What you need to know

Reviewing a few core ideas before you watch will make the talk easier to follow.

• Time vs. frequency view: A raw time signal x(t) shows when events occur; its Fourier transform X(f) shows which frequencies exist but loses timing. Time-frequency representations bridge that gap.
• Stationarity: A stationary signal has statistical properties that do not change with time. Many practical signals are nonstationary, which motivates joint time-frequency analysis.
• Short-time Fourier transform (STFT): STFT computes local spectra by windowing the signal and taking a Fourier transform of each window. A common form is

  $X(t,f)=\int x(\tau)\,w(\tau-t)\,e^{-j2\pi f\tau}\,\mathrm{d}\tau$

  The magnitude-squared of the STFT is the spectrogram.
• Continuous wavelet transform (CWT): The CWT uses scaled and shifted versions of a mother wavelet to obtain a multi-scale view. One form is

  $W_x(a,b)=\frac{1}{\sqrt{a}}\int x(t)\,\psi^*\big(\frac{t-b}{a}\big)\,\mathrm{d}t$

  The squared magnitude is often called a scalogram.
• Resolution trade-off / uncertainty principle: You cannot simultaneously localize arbitrarily well in time and frequency. STFT has fixed time-frequency tiling (window size sets a constant resolution). Wavelets provide variable tiling (good frequency resolution at low frequencies, good time resolution at high frequencies).
• Reassignment and synchrosqueezing: These are post-processing methods that "sharpen" smeared energy in a time-frequency map by relocating energy to more precise frequency (or time) coordinates. Synchrosqueezing is notable because it can be invertible, enabling component extraction and reconstruction.
• Data-adaptive, multi-resolution decompositions: Techniques like empirical mode decomposition (EMD) or variational mode decomposition (VMD) adapt to the signal content and produce time–aligned components that can reconstruct the signal exactly. These are useful when templates (windows/wavelets) are not appropriate.
• Practical issues: Closely spaced tones, chirps with rapidly changing instantaneous frequency, and impulsive events favor different transforms. Watch for artifacts when a chosen method's assumptions are violated.

Glossary

• Time-frequency representation: Any 2D depiction of signal energy as a function of time and frequency (e.g., spectrogram, scalogram).
• Short-time Fourier transform (STFT): Local Fourier analysis using a sliding window; basis of the spectrogram.
• Spectrogram: Magnitude-squared of the STFT; commonly used 2D display for time-frequency energy.
• Continuous wavelet transform (CWT): A transform based on dilated and shifted wavelets that gives a multi-scale time-frequency view.
• Scalogram: Magnitude-squared of the CWT; shows energy across scales (frequencies) and time.
• Window function: The short-time analysis kernel (e.g., Gaussian, Hamming) that controls local time and frequency resolution.
• Wavelet: A localized oscillatory kernel used for multi-scale analysis; its dilation controls frequency localization.
• Uncertainty principle: A fundamental limit on simultaneous time and frequency localization (trade-off enforced by the analysis kernel).
• Synchrosqueezing (reassignment): A method that reassigns smeared time-frequency energy to sharper locations, often yielding ridge-like structures.
• Empirical mode decomposition (EMD): A data-adaptive decomposition that extracts intrinsic mode functions (AM-FM components) for Hilbert-based instantaneous-frequency analysis.
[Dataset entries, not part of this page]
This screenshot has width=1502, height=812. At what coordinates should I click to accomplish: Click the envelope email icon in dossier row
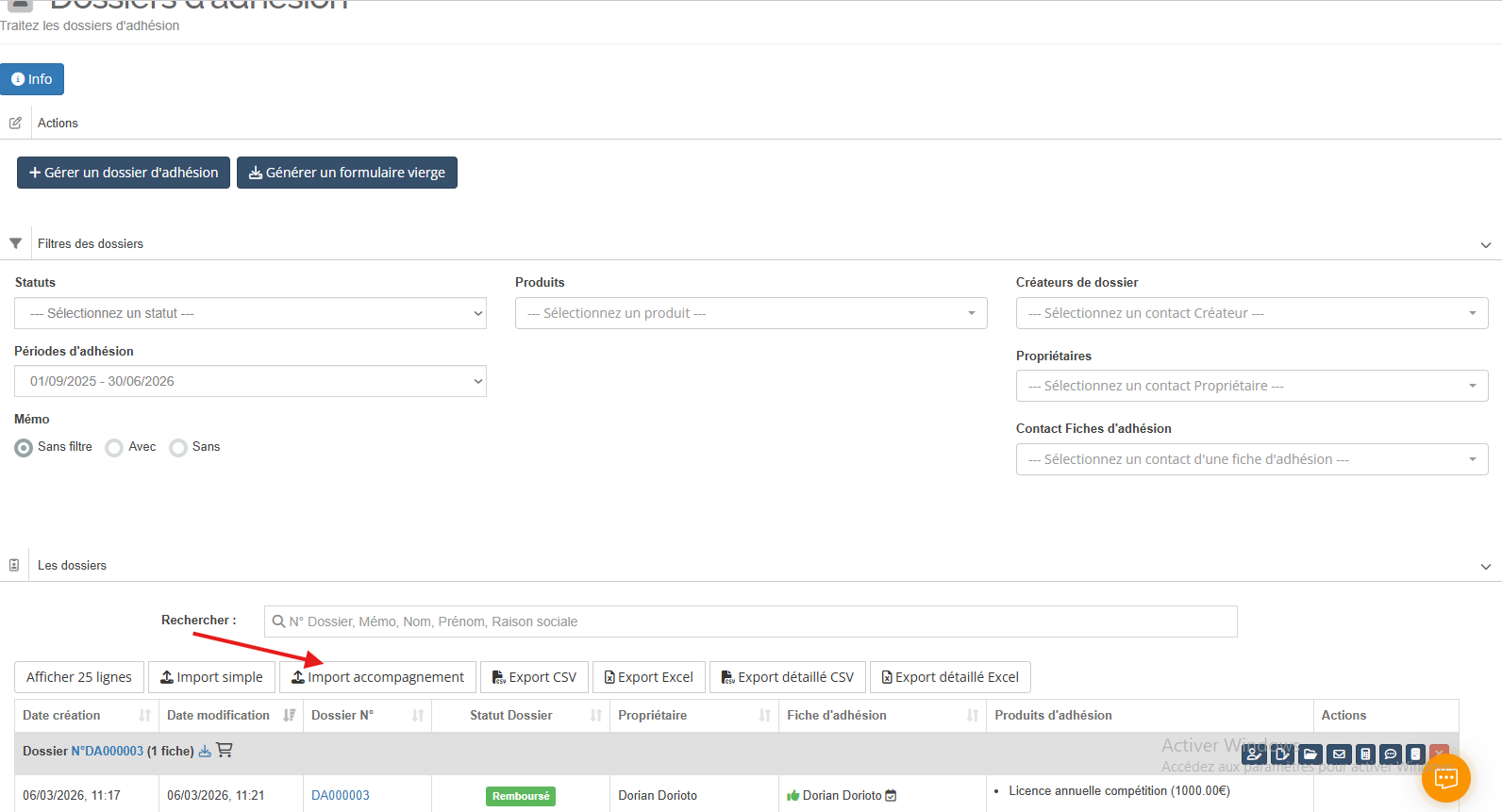pos(1339,754)
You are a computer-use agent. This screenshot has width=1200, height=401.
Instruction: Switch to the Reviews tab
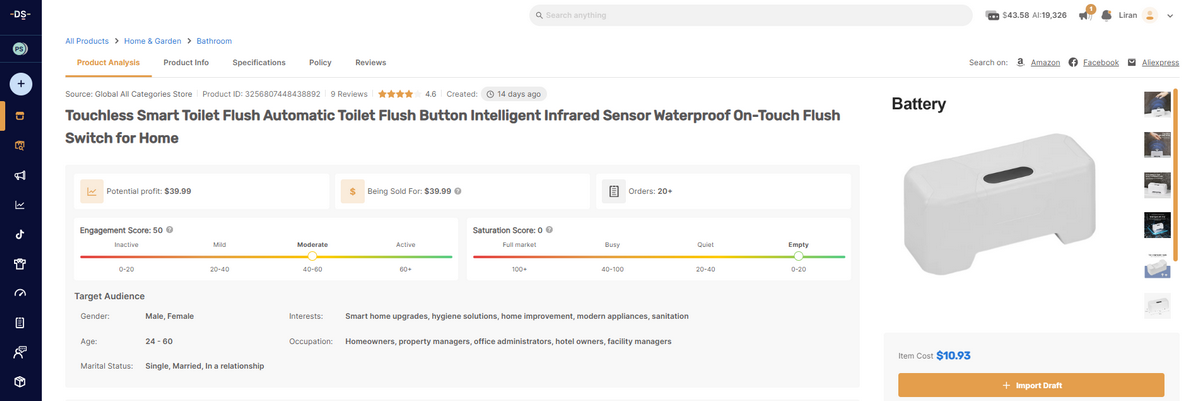[370, 63]
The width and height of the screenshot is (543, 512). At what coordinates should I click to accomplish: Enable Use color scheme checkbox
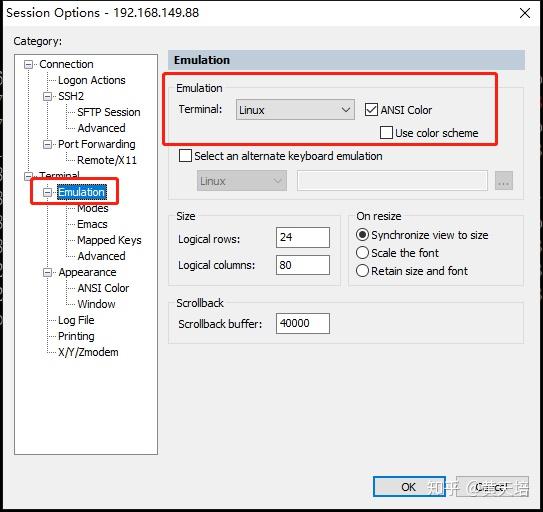coord(386,133)
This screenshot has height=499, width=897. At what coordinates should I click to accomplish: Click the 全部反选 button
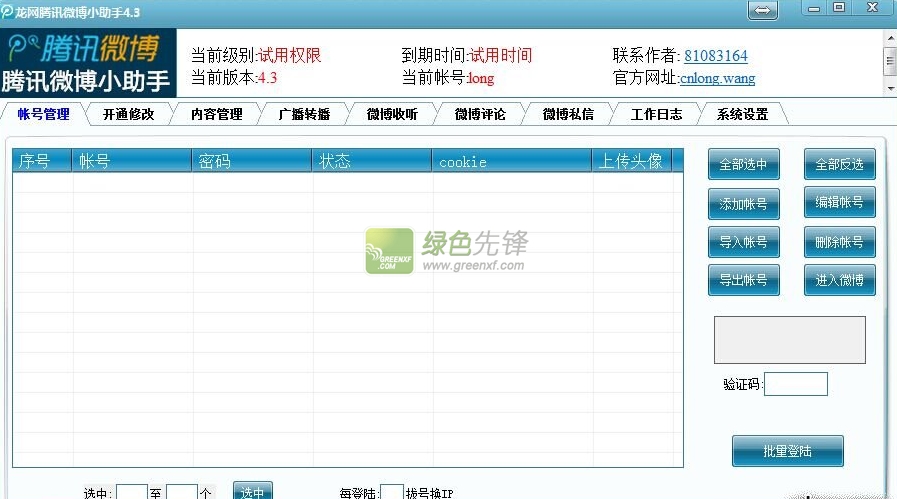tap(839, 164)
Final notes — why watch this talk

Wayne King provides a thoughtful, application-oriented tour of time-frequency tools. The talk balances core theory (tiling, uncertainty, transform definitions) with clear, visual examples and practical guidance about when to prefer STFT, wavelets, reassignment, or adaptive methods. I especially recommend this talk if you want to understand not just how each method works, but when it will help — and when it might mislead. The inclusion of modern ML uses and differentiable transforms makes the material immediately relevant to both classical signal-processing workflows and current data-driven pipelines.